Kali Scheme Revival

What is Kali Scheme?

The Kali Scheme project was started around 1995 by the Software Systems group at the NEC Research Institute. It is based upon Scheme 48.

Kali Scheme is a distributed implementation of Scheme that permits efficient transmission of higher-order objects such as closures and continuations. The integration of distributed communication facilities within a higher-order programming language engenders a number of new abstractions and paradigms for distributed computing. Among these are user-specified load-balancing and migration policies for threads, incrementally-linked distributed computations, and parameterized client-server applications. Kali Scheme supports concurrency and communication using first-class procedures and continuations. It integrates procedures and continuations into a message-based distributed framework that allows any Scheme object (including code vectors) to be sent and received in a message. Some of the applications and implementation techniques we have looked at using Kali Scheme include:

Revival

The active development branch can be found at the arch repository. It is recommened to use the stable version in the tarball.

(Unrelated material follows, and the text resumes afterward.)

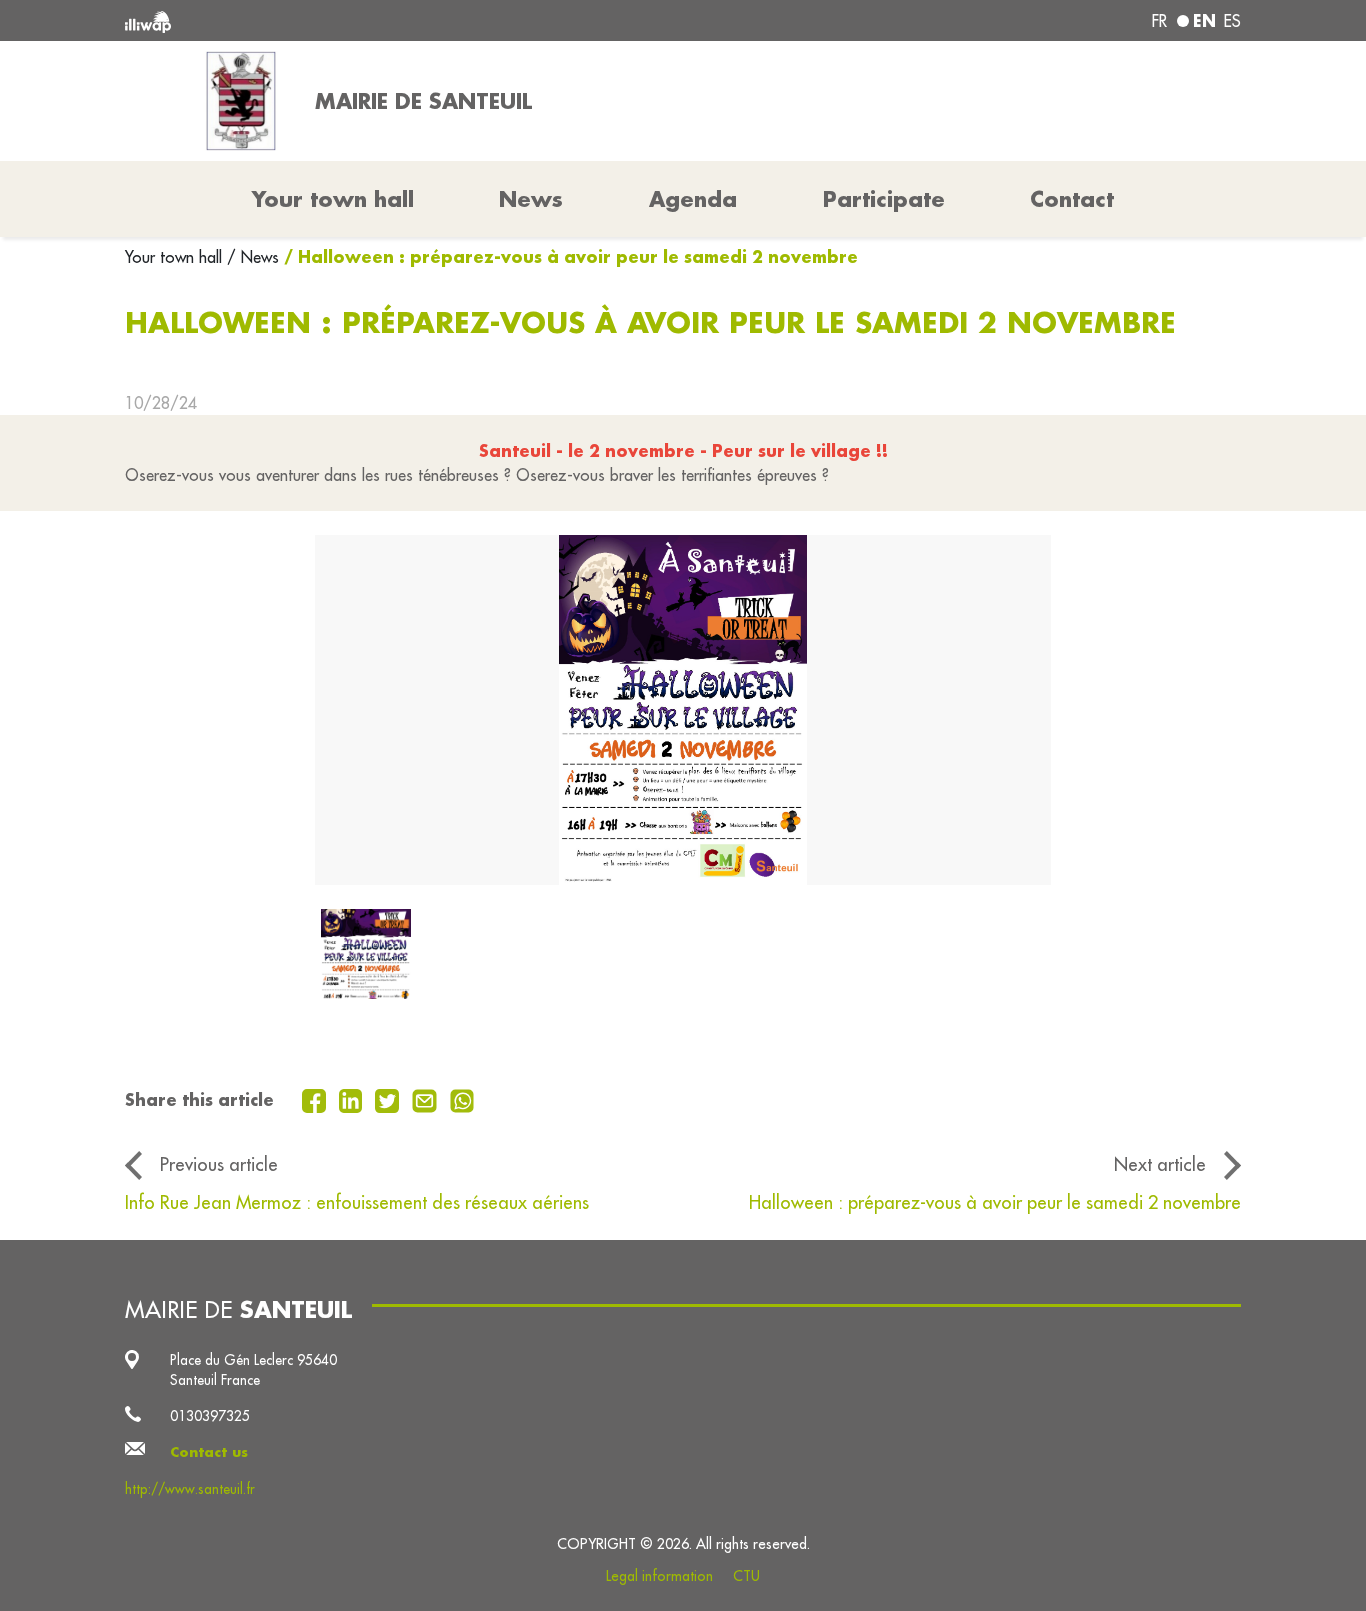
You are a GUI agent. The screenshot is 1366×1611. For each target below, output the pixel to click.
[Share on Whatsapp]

If you would like to contribute contact me at zitterbewegung (at) gmail (dot) com or on libera in #scheme.

There is also a Kali Scheme entry at the C2 Wiki, and a Kali Scheme Revival entry at the Community Scheme Wiki.

Related papers

Kali Scheme is described in Higher-Order Distributed Objects , ACM Transactions on Programming Languages and Systems, September 1995.

Papers on Kali Scheme and related topics can be found here. (Note this link is broken. I can't find this part of the website.)

Availability

The current release of Kali can be downloaded via HTTP at kali-0.52.2.tar.gz.